Texte proposé>
%%

Le Journal de Montreal - Weekend
ÉCRIRE L’HUMANITÉ DES MARGINAUX
Aborder nos relations avec les premiers peuples, parler des marginaux et leur redonner leurs lettres de noblesse en insistant sur leur humanité et leur grande sensibilité : voilà ce que Lucie Lachapelle avait en tête en écrivant Va me chercher Baby Doll. Une histoire unique de road trip à travers le Canada, comme une ode au Nord, aux grands espaces et aux rencontres qui transforment.
Beaucoup de ce que Lucie Lachapelle a accompli dans sa vie prend sa source dans ce voyage qu’elle a fait au Nunavik à l’âge de 18 ans. « Ce voyage a pas mal orienté le cours de ma vie », explique celle qui avait alors passé tout un été dans la baie d’Ungava.

%%

Données fournies>
%%

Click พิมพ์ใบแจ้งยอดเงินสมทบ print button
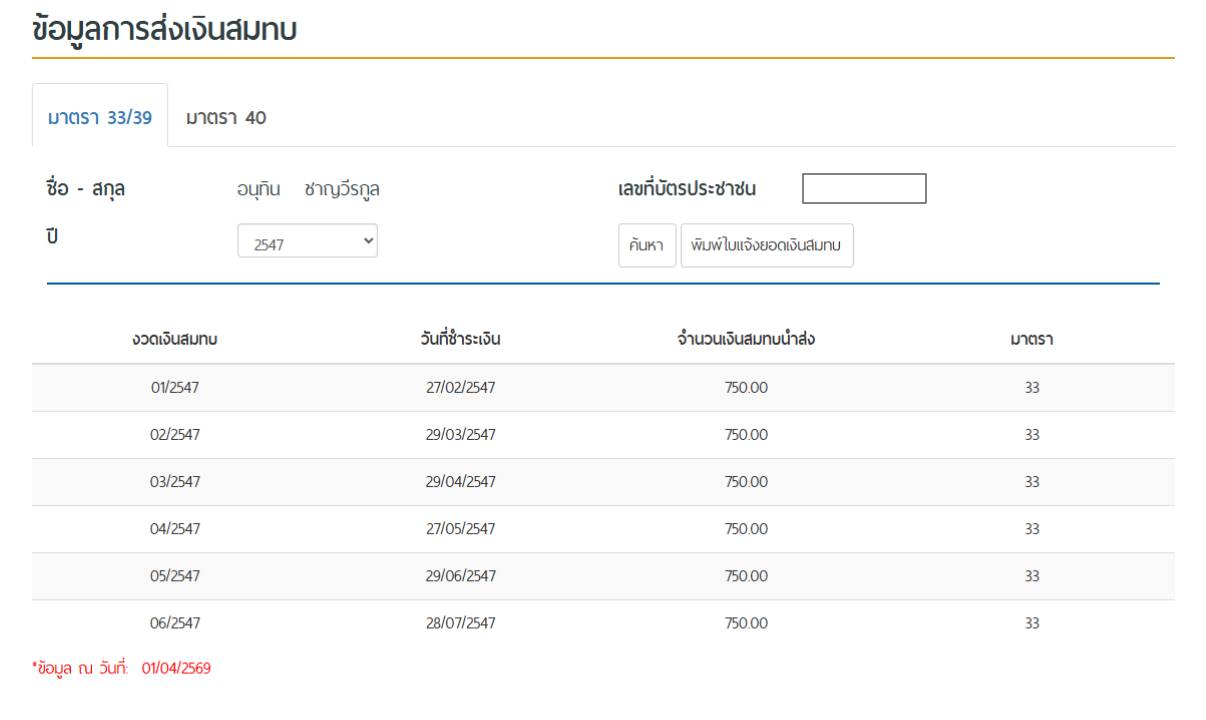 point(767,246)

%%

Objectif de l’exercice>
D’après le texte proposé, à quel âge Lucie Lachapelle a-t-elle fait son voyage au Nunavik ?

Réponse complète>
Elle l’a fait à l’âge de 18 ans.